Please write out the data below, word for word, from the start through the line that contains "y-tick-label: 50.000 is", and nothing more.

•••••

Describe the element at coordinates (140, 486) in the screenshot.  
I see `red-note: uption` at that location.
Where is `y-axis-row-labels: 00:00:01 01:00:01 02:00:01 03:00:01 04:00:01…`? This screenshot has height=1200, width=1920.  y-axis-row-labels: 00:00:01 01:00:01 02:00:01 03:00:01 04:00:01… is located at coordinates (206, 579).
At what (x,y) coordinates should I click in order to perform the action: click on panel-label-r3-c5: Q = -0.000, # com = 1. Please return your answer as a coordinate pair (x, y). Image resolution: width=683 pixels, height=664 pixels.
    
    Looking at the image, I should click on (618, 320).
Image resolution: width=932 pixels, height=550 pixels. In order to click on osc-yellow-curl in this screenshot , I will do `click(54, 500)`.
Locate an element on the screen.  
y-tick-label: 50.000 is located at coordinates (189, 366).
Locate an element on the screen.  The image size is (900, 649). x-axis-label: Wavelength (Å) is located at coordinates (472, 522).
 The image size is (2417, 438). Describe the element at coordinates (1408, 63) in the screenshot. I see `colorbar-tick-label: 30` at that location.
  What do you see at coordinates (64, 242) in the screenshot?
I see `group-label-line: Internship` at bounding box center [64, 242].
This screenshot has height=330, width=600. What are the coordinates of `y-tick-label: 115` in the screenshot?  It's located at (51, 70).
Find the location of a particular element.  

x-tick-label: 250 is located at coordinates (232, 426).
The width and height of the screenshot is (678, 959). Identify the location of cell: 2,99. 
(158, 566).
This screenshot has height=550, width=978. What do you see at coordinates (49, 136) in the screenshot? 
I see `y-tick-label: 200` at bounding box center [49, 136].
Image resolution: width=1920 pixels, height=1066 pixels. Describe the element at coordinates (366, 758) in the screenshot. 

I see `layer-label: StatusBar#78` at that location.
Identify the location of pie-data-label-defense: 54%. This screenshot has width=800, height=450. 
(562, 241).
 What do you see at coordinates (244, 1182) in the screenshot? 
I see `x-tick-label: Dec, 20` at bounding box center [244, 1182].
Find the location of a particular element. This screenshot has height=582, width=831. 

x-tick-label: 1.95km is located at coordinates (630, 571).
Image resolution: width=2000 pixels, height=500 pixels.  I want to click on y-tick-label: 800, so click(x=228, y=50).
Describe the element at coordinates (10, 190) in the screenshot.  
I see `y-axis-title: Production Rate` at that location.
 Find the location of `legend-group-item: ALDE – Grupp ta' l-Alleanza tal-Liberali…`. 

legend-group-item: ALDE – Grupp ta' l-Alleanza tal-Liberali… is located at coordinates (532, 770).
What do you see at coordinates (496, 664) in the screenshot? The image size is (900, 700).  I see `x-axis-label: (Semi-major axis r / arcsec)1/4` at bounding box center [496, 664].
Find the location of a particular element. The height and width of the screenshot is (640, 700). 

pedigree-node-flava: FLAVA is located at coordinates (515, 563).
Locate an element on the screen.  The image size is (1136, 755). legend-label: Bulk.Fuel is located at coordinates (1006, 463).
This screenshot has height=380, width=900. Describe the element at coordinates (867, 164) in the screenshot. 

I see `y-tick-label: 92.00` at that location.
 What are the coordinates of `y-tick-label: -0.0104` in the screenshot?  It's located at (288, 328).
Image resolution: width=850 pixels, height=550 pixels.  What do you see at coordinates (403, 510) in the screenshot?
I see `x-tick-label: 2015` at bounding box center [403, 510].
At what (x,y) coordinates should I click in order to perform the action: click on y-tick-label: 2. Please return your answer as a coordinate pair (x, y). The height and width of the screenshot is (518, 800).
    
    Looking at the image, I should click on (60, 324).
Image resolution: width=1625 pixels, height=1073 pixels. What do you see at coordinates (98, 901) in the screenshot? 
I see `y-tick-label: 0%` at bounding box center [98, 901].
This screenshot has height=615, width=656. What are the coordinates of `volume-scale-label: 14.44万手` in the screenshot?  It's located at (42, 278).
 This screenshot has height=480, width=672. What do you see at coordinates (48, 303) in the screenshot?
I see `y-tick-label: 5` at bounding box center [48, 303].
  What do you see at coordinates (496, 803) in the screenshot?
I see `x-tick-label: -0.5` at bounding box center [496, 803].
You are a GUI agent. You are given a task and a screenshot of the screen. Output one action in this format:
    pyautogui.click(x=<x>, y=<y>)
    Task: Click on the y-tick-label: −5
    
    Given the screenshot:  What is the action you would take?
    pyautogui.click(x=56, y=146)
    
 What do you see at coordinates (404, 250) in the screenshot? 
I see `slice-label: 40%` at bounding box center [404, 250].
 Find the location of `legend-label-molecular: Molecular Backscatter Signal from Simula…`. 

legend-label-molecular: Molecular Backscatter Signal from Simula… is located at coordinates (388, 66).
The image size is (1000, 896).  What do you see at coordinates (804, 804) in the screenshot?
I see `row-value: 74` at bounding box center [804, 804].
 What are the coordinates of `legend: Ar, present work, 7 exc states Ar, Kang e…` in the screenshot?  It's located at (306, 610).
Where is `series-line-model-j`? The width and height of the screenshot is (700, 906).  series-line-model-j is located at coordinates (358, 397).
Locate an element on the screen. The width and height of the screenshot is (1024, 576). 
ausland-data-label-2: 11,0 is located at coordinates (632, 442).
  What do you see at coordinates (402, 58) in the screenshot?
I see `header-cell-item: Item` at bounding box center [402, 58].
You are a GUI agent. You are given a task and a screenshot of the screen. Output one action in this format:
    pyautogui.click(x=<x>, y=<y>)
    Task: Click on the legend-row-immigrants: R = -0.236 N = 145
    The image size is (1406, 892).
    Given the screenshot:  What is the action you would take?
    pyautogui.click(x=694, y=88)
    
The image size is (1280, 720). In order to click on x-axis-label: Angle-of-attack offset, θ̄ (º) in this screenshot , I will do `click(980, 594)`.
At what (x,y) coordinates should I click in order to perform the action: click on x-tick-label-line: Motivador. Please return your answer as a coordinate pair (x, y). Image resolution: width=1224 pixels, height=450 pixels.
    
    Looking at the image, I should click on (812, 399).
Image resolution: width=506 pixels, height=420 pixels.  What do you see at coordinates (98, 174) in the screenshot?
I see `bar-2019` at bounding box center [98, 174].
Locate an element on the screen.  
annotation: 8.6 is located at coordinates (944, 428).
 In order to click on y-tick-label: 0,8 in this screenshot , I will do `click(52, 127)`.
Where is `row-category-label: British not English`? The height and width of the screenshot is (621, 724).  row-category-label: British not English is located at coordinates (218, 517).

•••••

**EXERCISE OUTPUT:**
Describe the element at coordinates (140, 486) in the screenshot.  
I see `red-note: uption` at that location.
Where is `y-axis-row-labels: 00:00:01 01:00:01 02:00:01 03:00:01 04:00:01…`? This screenshot has height=1200, width=1920.  y-axis-row-labels: 00:00:01 01:00:01 02:00:01 03:00:01 04:00:01… is located at coordinates (206, 579).
At what (x,y) coordinates should I click in order to perform the action: click on panel-label-r3-c5: Q = -0.000, # com = 1. Please return your answer as a coordinate pair (x, y). Image resolution: width=683 pixels, height=664 pixels.
    
    Looking at the image, I should click on (618, 320).
Image resolution: width=932 pixels, height=550 pixels. In order to click on osc-yellow-curl in this screenshot , I will do `click(54, 500)`.
Locate an element on the screen.  
y-tick-label: 50.000 is located at coordinates (189, 366).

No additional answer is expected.